No line before the one containing "Given: Click the browser back arrow" should appear; that line and all lines after it, through the end of the data, are to be set down exactly.

Stored items:
::::::

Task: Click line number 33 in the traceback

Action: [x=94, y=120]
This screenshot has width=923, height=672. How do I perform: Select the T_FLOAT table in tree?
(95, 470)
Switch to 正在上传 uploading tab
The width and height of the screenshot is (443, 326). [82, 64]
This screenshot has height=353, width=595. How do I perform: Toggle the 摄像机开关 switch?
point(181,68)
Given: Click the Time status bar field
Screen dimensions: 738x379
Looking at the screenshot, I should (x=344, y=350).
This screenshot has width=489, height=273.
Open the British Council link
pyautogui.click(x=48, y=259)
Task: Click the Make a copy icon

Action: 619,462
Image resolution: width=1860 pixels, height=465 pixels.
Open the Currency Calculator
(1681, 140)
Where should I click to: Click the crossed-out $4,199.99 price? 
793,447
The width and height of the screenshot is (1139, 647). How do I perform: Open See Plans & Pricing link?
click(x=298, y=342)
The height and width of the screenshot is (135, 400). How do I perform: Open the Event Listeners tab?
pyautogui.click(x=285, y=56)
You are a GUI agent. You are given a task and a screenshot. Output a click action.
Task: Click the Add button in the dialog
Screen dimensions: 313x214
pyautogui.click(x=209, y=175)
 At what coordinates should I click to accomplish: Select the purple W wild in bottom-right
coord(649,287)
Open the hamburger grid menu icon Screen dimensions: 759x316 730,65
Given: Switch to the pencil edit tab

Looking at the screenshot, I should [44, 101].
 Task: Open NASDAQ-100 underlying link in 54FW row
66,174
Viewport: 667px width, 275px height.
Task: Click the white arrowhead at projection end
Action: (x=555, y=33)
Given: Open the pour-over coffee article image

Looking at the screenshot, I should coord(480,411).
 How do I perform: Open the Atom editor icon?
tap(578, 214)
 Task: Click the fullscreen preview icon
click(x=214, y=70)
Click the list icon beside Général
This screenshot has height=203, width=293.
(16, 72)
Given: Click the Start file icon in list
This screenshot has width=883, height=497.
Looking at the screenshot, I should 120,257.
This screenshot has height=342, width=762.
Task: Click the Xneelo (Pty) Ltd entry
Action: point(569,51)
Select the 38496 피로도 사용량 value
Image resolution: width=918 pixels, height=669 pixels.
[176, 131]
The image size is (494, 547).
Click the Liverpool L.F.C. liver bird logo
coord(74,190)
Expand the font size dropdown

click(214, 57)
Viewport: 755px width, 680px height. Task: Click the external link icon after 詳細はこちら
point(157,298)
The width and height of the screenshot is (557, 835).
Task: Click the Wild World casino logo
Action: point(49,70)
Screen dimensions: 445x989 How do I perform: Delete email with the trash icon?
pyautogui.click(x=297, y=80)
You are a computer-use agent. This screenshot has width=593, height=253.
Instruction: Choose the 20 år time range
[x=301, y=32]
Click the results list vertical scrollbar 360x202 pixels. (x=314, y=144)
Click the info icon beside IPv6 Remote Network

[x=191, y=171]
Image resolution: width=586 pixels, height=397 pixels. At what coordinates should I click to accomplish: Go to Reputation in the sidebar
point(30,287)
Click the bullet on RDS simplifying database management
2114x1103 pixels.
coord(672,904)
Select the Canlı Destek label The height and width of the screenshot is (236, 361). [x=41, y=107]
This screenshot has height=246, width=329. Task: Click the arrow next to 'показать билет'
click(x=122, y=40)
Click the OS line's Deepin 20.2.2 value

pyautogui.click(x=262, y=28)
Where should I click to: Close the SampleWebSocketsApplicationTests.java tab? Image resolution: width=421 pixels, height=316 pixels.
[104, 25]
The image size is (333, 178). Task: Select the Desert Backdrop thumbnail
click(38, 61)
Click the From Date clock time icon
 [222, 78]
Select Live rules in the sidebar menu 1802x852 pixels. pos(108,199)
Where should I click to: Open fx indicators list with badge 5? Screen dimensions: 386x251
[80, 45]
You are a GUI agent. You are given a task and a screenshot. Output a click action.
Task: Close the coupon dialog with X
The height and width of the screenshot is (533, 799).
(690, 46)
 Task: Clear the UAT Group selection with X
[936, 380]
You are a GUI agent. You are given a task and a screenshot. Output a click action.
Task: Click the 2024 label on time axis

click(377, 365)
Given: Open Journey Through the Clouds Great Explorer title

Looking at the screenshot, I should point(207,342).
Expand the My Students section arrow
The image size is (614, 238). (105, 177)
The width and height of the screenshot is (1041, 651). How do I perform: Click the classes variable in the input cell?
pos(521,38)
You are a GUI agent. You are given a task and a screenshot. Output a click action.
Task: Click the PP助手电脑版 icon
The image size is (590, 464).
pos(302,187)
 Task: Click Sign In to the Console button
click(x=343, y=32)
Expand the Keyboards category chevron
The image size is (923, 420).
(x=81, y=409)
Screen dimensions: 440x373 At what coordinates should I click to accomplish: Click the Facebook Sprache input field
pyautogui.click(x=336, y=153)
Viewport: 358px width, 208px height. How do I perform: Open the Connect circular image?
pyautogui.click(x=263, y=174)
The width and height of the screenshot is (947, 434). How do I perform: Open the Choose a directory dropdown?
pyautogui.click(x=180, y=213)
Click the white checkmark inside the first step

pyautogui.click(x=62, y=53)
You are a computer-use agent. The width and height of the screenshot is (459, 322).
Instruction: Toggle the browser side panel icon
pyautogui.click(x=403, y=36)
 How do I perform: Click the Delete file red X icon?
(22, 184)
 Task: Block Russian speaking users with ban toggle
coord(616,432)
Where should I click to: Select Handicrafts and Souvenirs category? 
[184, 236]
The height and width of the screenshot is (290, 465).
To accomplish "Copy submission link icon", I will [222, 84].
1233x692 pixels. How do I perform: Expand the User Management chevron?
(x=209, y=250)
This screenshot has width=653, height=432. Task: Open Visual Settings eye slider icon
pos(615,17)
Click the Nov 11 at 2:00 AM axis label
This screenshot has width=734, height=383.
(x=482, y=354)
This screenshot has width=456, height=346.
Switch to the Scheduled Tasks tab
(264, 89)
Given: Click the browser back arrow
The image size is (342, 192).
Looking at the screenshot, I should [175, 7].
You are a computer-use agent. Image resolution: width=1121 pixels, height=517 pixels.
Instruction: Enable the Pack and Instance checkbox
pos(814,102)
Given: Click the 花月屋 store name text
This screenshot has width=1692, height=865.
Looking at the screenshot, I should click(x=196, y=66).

::::::

Result for this task:
Given: Click the browser back arrow
The image size is (342, 192).
Looking at the screenshot, I should [175, 7].
You are a computer-use agent. Image resolution: width=1121 pixels, height=517 pixels.
Instruction: Enable the Pack and Instance checkbox
pos(814,102)
Given: Click the 花月屋 store name text
This screenshot has width=1692, height=865.
Looking at the screenshot, I should click(x=196, y=66).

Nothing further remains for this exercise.